It is set between the novels Small Favor and Turn Coat.

When a mysterious fairy begins ripping a trail of carnage across Chicago, Dresden gets involved trying to track it down. But the fairy isn't just an ordinary spree killer—he's Puck, a fae with strength to rival the Leanansidhe, and he plans to set the powers in the city at each other's throats.

If Dresden can't track him down and bring him to justice, Chicago could dissolve into civil war... exactly as Puck plans.


Tropes appearing in Wild Card include:

  • Absurdly High-Stakes Game: Dresden and Puck's poker game. If Dresden wins, Puck has to leave town and can't hurt anyone there for a century.
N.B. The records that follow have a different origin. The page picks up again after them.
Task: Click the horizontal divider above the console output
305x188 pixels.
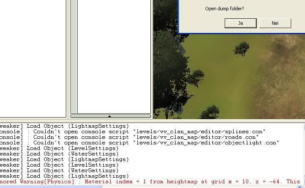Action: (153, 121)
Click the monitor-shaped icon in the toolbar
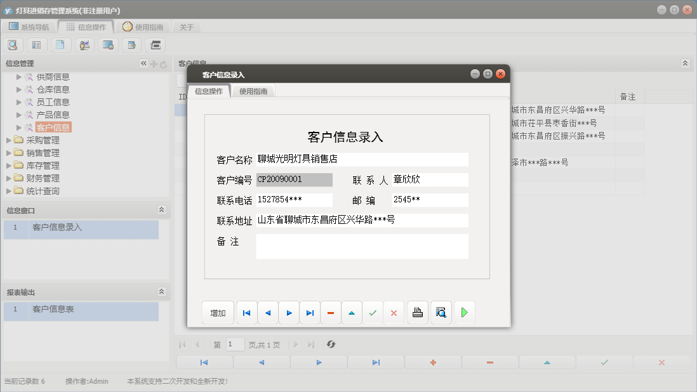Viewport: 697px width, 392px height. [x=107, y=44]

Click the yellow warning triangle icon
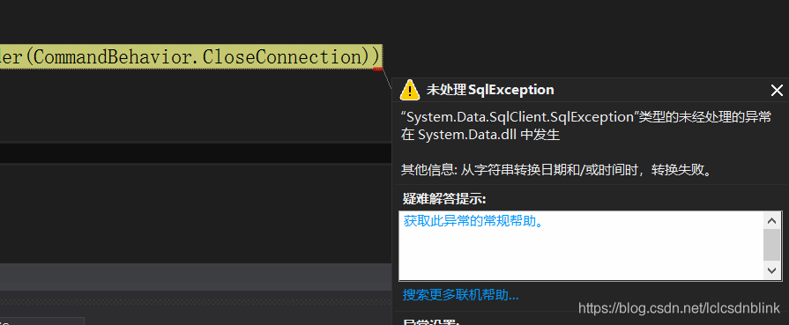[x=409, y=90]
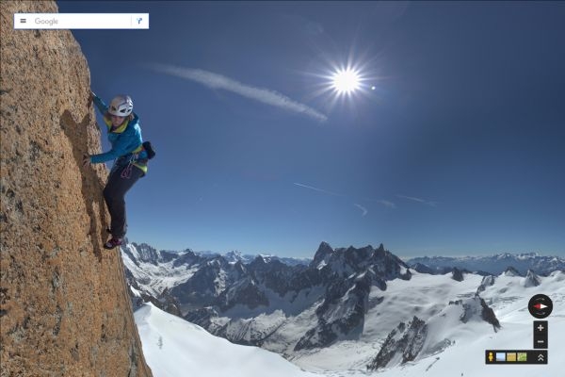Zoom out with the minus button

(x=541, y=341)
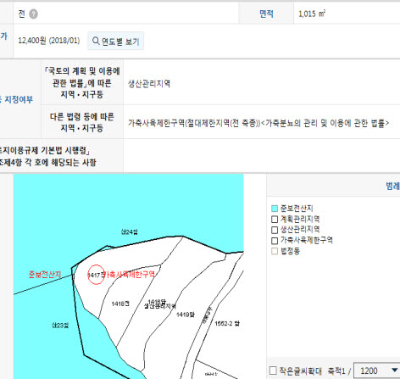Click the 산23임 forest parcel label

click(60, 326)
If Puck wins, then Harry, Molly, Murphy, Rawlins, Lara, Thomas, and Marcone become Puck's vassals for a year, drastically increasing the amount of havoc he can cause.
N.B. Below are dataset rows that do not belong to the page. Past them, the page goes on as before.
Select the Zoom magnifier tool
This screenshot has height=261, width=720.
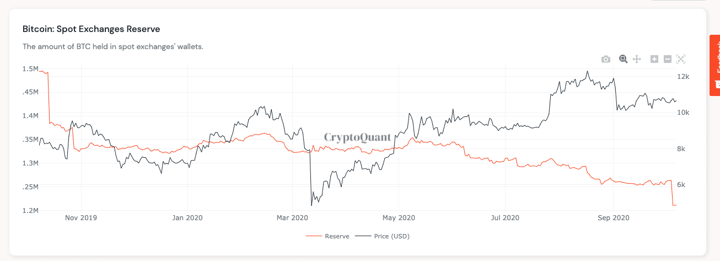pyautogui.click(x=624, y=59)
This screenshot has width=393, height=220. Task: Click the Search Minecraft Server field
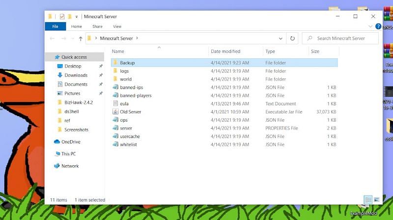point(344,38)
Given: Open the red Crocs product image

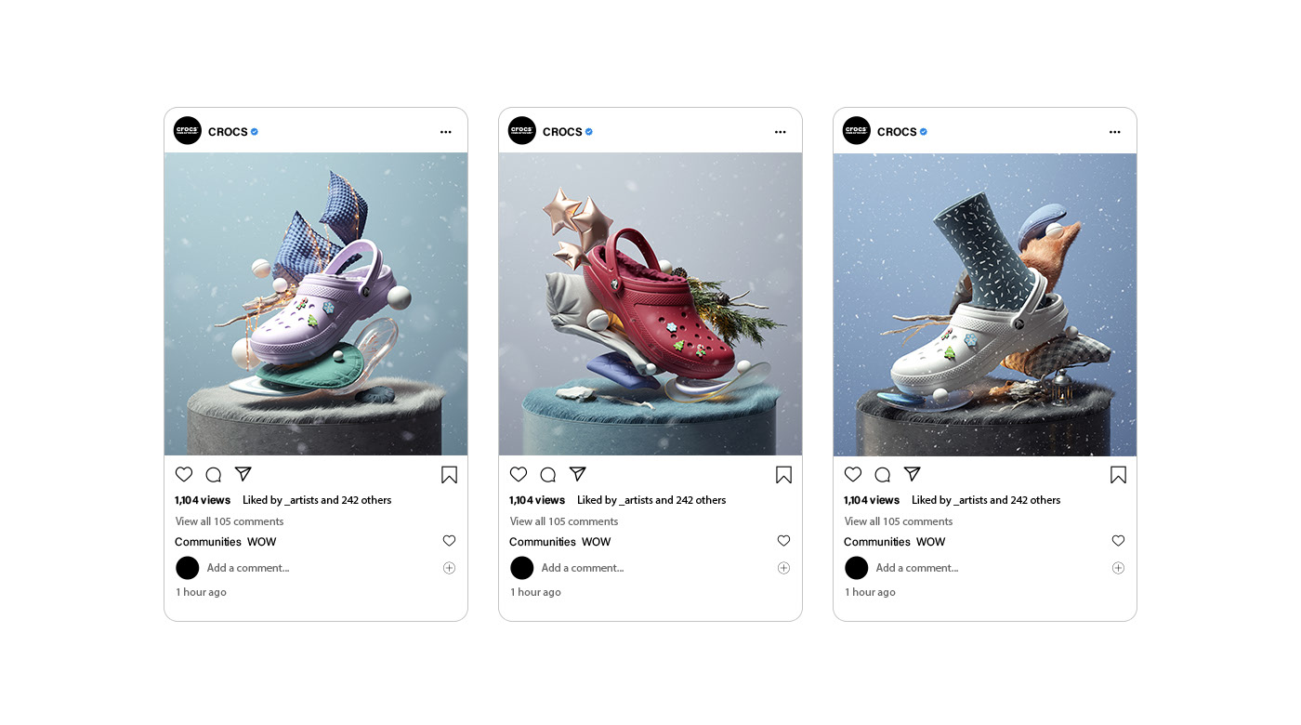Looking at the screenshot, I should tap(651, 304).
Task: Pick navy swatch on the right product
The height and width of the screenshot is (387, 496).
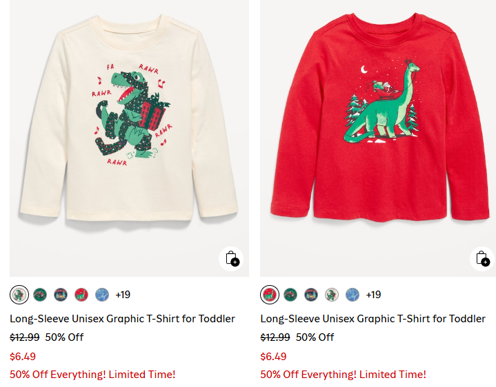Action: (311, 295)

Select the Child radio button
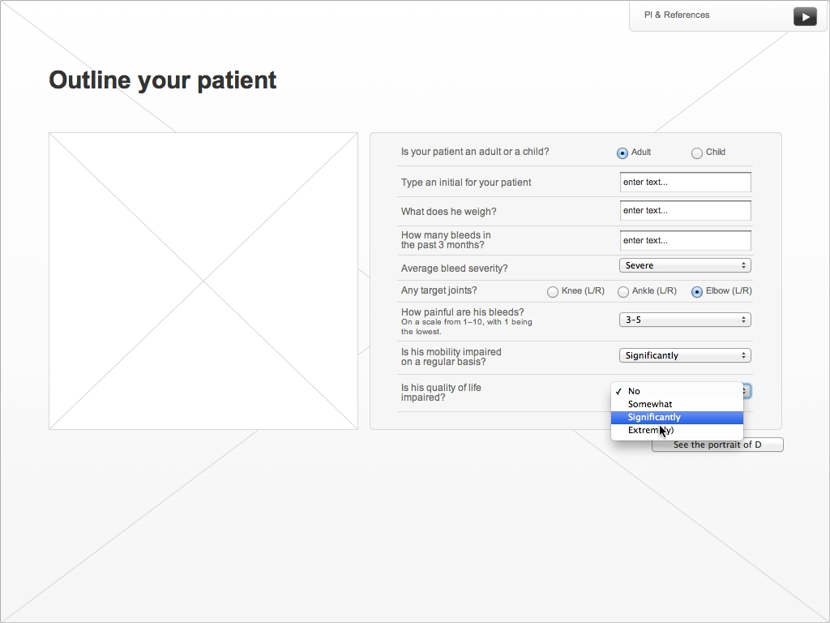(x=697, y=153)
  • Ax-Crazy: Puck, who gleefully murders a couple of young women and even pretends to consider sparing one of them before ripping her soul from her body.
  • Bad Future: Dresden describes this as Puck's goal.
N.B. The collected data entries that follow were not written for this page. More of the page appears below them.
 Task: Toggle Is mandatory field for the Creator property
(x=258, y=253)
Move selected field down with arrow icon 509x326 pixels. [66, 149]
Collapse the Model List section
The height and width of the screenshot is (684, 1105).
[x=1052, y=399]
  • Cop Killer: Puck's third victim is a police officer.
  • Enemy Mine: Dresden gets the police, the mob, and the White Court to do this in order to fend off Puck.
  • False Flag Operation: Puck's plan is basically just a series of these — he kills random civilians (and tries to kill Murphy) and makes it look like the work of the White Court, kills several White Court members and makes it look like Marcone did it, and kills one of Marcone's men while disguised as a police officer. All this causes the various factions of the city to act on their natural hate of each other and go to war.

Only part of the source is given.